The median single-family home price declined slightly month-over-month, which is normal for the late autumn season. Year-over-year, single-family home prices increased considerably in San Mateo and Santa Cruz, up 10% and 20%, respectively. Inventory has continued to decline, as fewer homes have come to market and sales have remained high, contributing to the price increases.
As you can see in the graph below, median condo prices were up across counties. Santa Cruz had an exceptionally large year-over-year median price increase.
Single-family home inventory was lower through 2020 relative to 2019. Home sales climbed after the initial months of the pandemic (March through May). Generally, buyers and sellers left the market in April and May, causing pent-up demand. Since June, sales have increased and showed unseasonably high levels in November 2020 for both single-family homes and condos. Usually, we expect sales to decline in the autumn and winter months, but homes were selling at extremely high rates. We can attribute this to fewer holiday obligations in 2020, allowing more focus on home buying. Single-family home inventory dropped in November due to unusually high sales numbers, and it is likely to decline further as we make our way through the winter months.
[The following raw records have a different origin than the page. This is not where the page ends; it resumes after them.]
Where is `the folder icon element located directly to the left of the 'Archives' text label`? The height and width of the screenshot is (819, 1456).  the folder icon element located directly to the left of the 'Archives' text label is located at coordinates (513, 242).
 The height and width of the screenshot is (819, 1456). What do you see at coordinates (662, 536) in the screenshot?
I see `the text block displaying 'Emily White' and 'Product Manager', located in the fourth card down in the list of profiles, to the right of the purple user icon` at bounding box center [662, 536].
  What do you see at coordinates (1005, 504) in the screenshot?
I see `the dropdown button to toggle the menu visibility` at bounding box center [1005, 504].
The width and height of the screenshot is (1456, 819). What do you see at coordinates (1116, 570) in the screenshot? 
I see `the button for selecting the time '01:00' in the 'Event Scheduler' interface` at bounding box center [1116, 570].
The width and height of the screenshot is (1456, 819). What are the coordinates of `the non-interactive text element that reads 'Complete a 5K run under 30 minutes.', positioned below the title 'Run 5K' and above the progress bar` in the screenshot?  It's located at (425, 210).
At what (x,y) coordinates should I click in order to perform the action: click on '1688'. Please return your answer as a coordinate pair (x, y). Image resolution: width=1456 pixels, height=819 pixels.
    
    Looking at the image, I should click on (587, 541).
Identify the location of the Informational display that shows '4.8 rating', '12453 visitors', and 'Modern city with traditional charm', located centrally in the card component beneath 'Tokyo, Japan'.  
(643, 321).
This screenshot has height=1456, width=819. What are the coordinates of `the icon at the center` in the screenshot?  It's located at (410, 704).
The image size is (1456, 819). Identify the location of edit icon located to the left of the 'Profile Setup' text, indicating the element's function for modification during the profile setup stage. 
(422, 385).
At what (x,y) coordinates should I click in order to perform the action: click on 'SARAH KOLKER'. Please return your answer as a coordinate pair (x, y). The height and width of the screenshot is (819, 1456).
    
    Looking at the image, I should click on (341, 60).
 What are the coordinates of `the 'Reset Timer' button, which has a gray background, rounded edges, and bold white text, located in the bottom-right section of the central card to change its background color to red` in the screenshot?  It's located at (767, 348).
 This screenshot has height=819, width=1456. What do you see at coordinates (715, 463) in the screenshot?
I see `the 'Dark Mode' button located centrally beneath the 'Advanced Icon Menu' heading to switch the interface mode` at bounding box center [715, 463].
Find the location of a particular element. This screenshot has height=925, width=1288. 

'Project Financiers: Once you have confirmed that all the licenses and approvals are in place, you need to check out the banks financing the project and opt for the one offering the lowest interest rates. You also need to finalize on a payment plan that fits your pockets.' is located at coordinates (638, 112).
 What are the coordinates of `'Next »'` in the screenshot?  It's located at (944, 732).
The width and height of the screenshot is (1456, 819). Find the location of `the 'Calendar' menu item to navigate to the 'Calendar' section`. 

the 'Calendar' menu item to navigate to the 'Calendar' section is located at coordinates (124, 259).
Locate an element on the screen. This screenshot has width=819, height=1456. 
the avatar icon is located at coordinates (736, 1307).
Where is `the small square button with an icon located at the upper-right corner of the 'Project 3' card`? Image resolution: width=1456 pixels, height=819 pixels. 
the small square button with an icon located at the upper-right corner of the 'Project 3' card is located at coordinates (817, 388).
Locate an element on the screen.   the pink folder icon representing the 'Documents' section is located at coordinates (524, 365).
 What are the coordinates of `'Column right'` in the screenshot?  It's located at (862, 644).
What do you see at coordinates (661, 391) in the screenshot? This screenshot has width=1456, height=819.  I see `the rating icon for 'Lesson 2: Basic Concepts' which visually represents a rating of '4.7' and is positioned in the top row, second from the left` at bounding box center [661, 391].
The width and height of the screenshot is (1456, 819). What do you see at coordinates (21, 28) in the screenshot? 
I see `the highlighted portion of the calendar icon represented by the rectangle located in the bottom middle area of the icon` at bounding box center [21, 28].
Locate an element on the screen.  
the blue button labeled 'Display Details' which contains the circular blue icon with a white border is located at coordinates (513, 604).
The number of condos on the market declined significantly in November. Fewer new listings came to market, and sales inched nearly as high as new supply.
Days on Market (DOM) was higher in December, which is attributed to sold homes that have been on the market for longer than average. Normally, rising DOM indicates a slowing market, but that is not the case for Silicon Valley. Inventory built to a level that demand could not meet, so homes stayed on the market longer than usual. As we will see, the pace of sales affects Months of Supply Inventory (MSI) and has contributed to the low MSI over the past several months.
We can use MSI as a metric to judge whether the market favors buyers or sellers. The average MSI is three months in California (far lower than the national average of six months of supply), which indicates a balanced market. An MSI lower than three means that buyers dominate the market and there are relatively few sellers (i.e., it is a sellers’ market), while a higher MSI means there are more sellers than buyers (i.e., it is a buyers’ market). The MSI dropped below one for single-family homes, which firmly favors sellers. The MSI for condos also declined to 2.1, indicating a sellers’ market as well.
In summary, the high demand in Silicon Valley has sustained home prices. Inventory for single-family homes and condos will likely decline further into the new year, and fewer sellers will likely come to market, potentially lifting prices higher. Overall, the housing market has shown its resilience through the pandemic and remains one of the safest asset classes. The data show that housing has remained consistently strong through this period.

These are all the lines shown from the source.